First, the assumptions made by Korn and Friedlin (only two study arms, patient accrual rates not affected by study design, etc), limit the applicability of their conclusions to situations outside the described scenarios (full description of limitations here).

Further, the advantages of this design are highlighted in studies with more than two arms (eg, multiple regimens, doses, or dosing schedules). In these, a superior intervention could be identified without enrolling equal numbers of patients in each arm. This could allow shorter clinical studies that evaluate more interventions. And if one arm performs poorly, randomization to that arm could be limited or the arm could be dropped altogether, depending on the inferiority cutoffs built into the study design. Furthermore, outcome-adaptive randomization combined with biomarker studies at baseline can potentially identify relationships between response and biomarker status, which cannot be achieved with fixed randomization.

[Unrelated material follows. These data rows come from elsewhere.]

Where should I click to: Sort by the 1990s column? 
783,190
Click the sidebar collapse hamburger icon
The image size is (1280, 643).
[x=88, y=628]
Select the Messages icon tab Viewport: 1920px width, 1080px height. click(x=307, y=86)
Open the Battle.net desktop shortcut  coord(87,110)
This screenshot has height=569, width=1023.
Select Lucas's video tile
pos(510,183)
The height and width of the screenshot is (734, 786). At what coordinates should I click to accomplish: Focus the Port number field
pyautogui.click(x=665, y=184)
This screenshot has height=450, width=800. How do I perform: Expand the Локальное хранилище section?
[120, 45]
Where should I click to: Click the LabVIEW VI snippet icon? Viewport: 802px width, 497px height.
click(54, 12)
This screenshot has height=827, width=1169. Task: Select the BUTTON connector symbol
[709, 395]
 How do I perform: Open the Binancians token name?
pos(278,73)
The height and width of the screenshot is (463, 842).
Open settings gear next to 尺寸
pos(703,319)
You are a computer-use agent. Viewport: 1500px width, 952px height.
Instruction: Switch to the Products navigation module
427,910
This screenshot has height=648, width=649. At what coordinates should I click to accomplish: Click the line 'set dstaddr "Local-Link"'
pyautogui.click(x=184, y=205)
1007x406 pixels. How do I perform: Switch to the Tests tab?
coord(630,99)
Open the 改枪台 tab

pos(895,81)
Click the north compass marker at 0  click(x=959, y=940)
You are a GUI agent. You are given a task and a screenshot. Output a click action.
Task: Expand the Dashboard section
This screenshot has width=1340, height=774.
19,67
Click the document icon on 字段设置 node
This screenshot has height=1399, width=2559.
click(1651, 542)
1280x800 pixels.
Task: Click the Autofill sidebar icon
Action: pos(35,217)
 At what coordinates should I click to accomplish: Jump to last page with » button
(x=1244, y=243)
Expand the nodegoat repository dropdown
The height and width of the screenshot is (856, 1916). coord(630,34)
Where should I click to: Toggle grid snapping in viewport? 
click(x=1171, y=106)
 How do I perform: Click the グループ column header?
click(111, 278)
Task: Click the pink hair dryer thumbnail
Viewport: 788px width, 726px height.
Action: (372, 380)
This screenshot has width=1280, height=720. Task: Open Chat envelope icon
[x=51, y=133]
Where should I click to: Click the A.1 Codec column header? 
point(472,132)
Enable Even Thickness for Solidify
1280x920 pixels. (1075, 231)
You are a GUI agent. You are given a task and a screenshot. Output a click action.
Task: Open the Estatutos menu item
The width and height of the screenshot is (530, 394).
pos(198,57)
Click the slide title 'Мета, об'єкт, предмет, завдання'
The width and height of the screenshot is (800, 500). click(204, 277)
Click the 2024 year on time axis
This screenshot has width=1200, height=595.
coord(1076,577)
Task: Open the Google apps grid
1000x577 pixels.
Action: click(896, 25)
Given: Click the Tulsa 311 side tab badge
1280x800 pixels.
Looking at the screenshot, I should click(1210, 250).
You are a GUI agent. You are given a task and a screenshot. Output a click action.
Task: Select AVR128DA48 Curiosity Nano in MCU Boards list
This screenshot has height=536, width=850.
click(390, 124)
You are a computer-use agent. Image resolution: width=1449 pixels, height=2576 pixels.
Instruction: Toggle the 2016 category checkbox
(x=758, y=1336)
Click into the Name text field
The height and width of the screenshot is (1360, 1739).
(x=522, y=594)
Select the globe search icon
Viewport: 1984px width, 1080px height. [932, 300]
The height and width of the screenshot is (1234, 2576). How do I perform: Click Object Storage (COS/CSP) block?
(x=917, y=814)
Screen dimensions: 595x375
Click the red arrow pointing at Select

Take the phase 2 BATTLE study, the first completed prospective, outcome-adaptive, randomized study in late-stage non-small cell lung cancer. Patients underwent tumor biomarker profiling before randomization to one of four treatment arms: erlotinib, sorafenib, vandetanib, and erlotinib + bexarotene. Subsequent randomization considered the responses of previously randomized patients with the same biomarker profile. Historically, the disease control rate (DCR) at 8 weeks for this patient population is about 30%. But in BATTLE, overall DCR was 46%. Even better, the study showed that biomarker profile correlates with response to specific treatments. This was important because, at the time, biomarkers for those drugs had not been validated. Overall, BATTLE demonstrated the possibility and feasibility of personalizing treatment to patient.

Right now, the phase 2 I-SPY 2 study is trying to do for breast cancer what the BATTLE study did for lung cancer. In I-SPY 2, newly diagnosed patients with locally advanced breast cancer will undergo biomarker profiling before randomization to one of up to 12 neoadjuvant therapy regimens. The study design will allow clinical investigators to graduate (move forward in development when outcome fulfills a Bayesian prediction), drop, or add drugs seamlessly throughout the course of the study without terminating the study and starting over. This could drastically reduce the time it takes the study to move from one drug to another.

Should outcome-adaptive randomization become the new “gold standard”?

Short answer: Not quite yet. But the potential advantages and disadvantages of these study designs must be recognized. Based on the attention that the BATTLE and I-SPY 2 studies have gotten, though, expect to see more outcome-adaptive randomized studies in the future. The potential for shorter clinical studies evaluating more than one intervention at a time could mean considerable cost and time savings in drug development.